:: PROBLEMS AND TASKS ::
A: Reproduce word for word the portion of the article on the Gates divorce that runs from "Bill and Melinda Gates have pledged" up to and including "in the world.".
B: In the article on the Gates divorce, in what year was the Bill & Melinda Gates Foundation launched?

:: TEXT PROVIDED ::
Bill and Melinda Gates have pledged to continue their philanthropic work together despite their divorce. Some experts, however, say that might prove to be easier said than done.
The Bill and Melinda Gates Foundation works in areas including malaria and polio eradication, child nutrition and vaccines
Billionaire benefactors Bill and Melinda Gates have said they would be splitting up after 27 years of marriage, raising concerns around the future of one of the biggest and most influential charity organizations in the world.
The couple — with a combined wealth in excess of $130 billion (€108 billion) — have been among the most bighearted philanthropists over the past few decades, gifting more than $36 billion to the nonprofit Bill & Melinda Gates Foundation since its launch in 2000.
More than 20 years later, their foundation ranks as the largest private philanthropic foundation in the United States and one of the world's biggest with an endowment of nearly $50 billion. The charity organization has spent around $55 billion over the past two decades in areas including malaria and polio eradication, child nutrition and vaccines in 135 countries. The foundation last year committed some $1.75 billion to COVID-19 relief.
The Gates have pledged to continue their philanthropic work together, saying they "continue to share a belief in that mission." The Gates Foundation said the couple would remain as co-chairs and trustees of the organization.

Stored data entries
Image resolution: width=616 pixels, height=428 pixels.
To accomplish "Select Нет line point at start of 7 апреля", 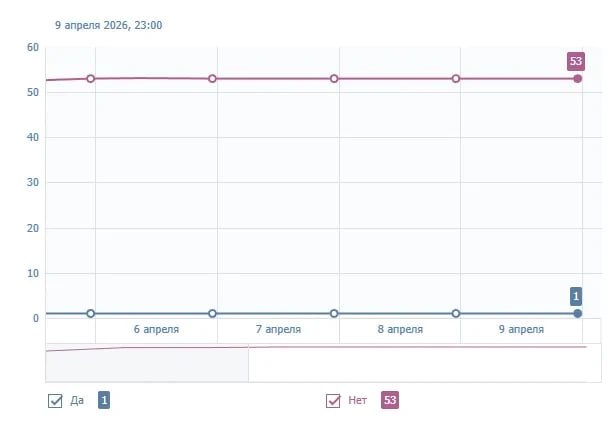I will [213, 78].
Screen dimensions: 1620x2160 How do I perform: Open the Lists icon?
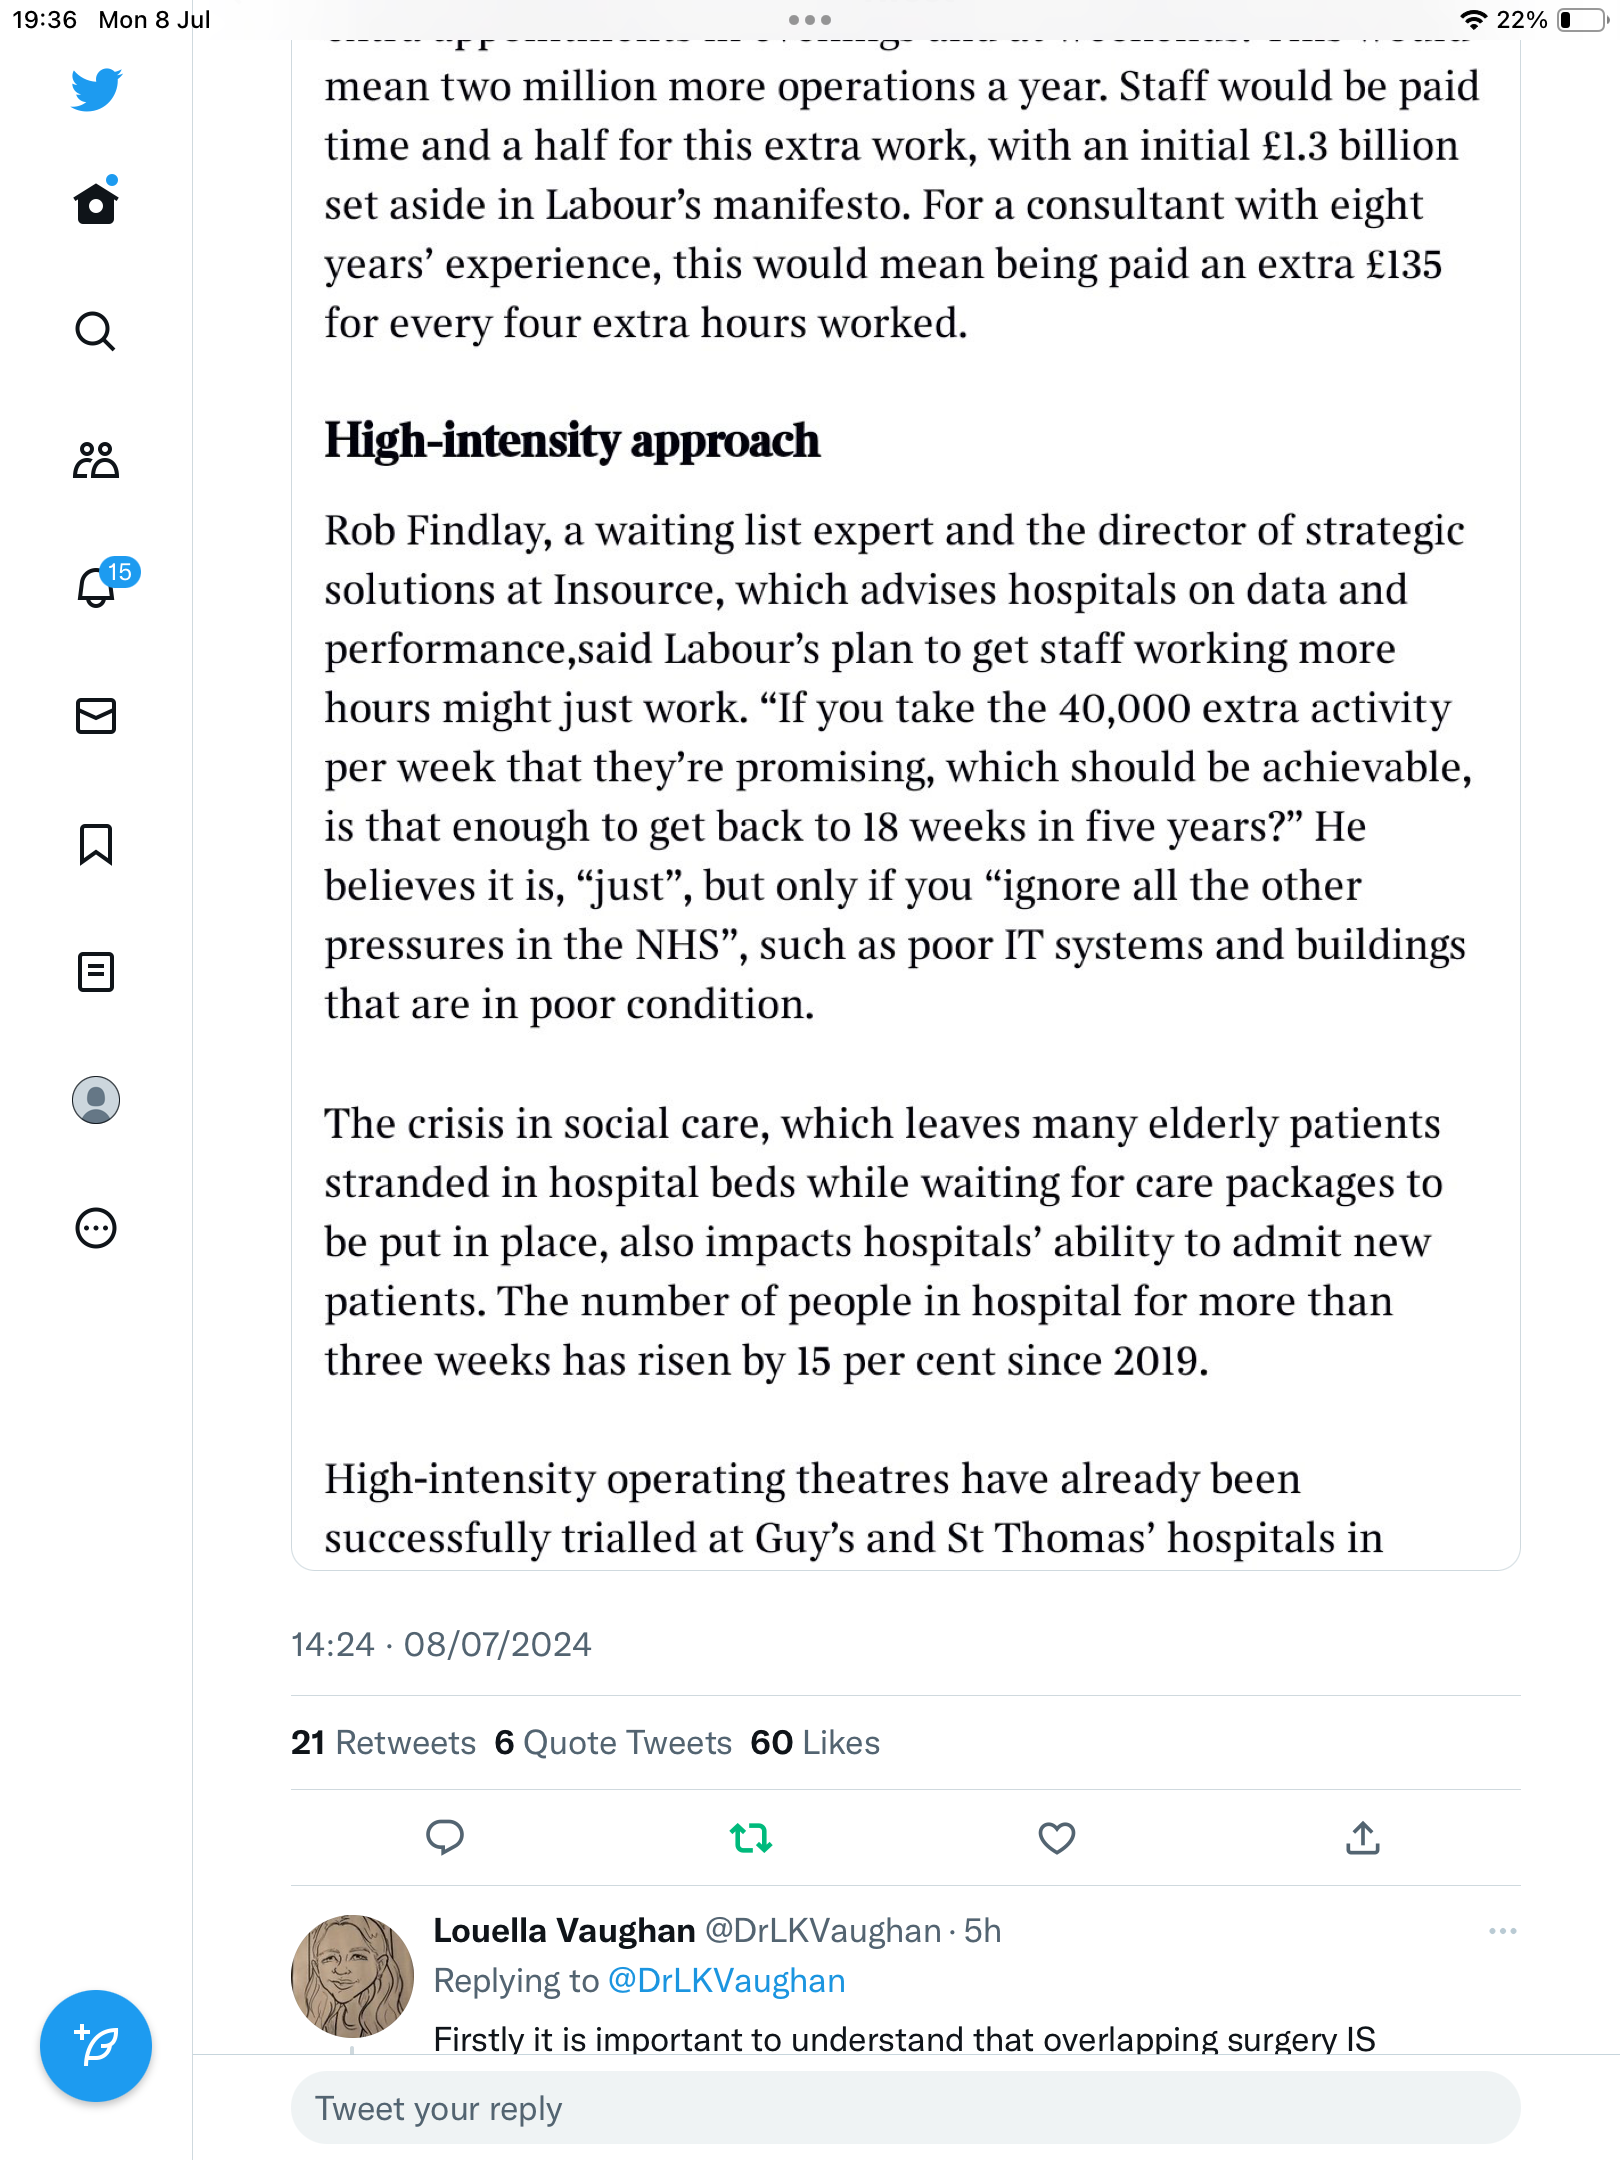coord(96,972)
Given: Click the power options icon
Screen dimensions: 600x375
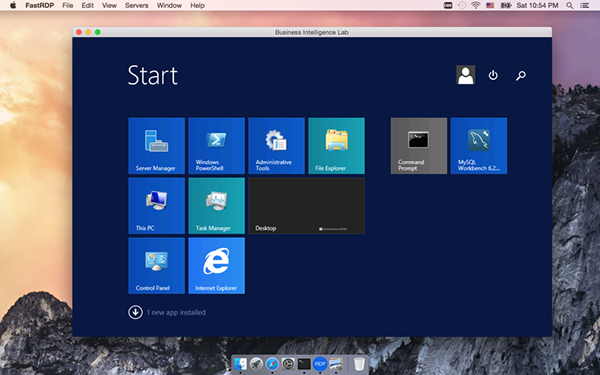Looking at the screenshot, I should 493,75.
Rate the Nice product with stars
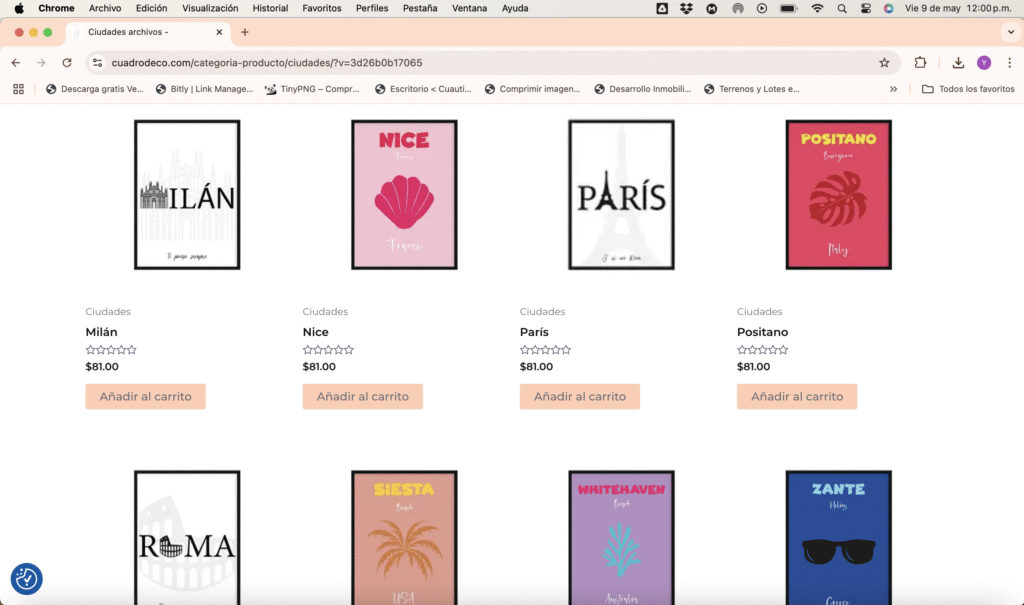 coord(328,350)
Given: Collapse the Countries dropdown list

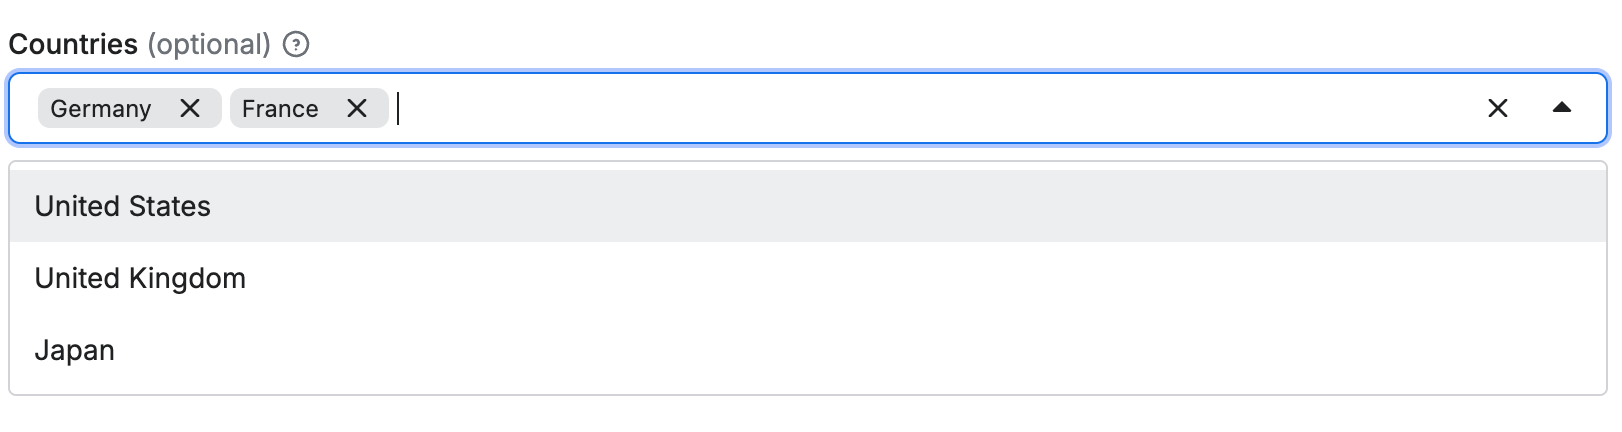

:: LIST OF ANSWERS ::
A:
Bill and Melinda Gates have pledged to continue their philanthropic work together despite their divorce. Some experts, however, say that might prove to be easier said than done.
The Bill and Melinda Gates Foundation works in areas including malaria and polio eradication, child nutrition and vaccines
Billionaire benefactors Bill and Melinda Gates have said they would be splitting up after 27 years of marriage, raising concerns around the future of one of the biggest and most influential charity organizations in the world.

B: 2000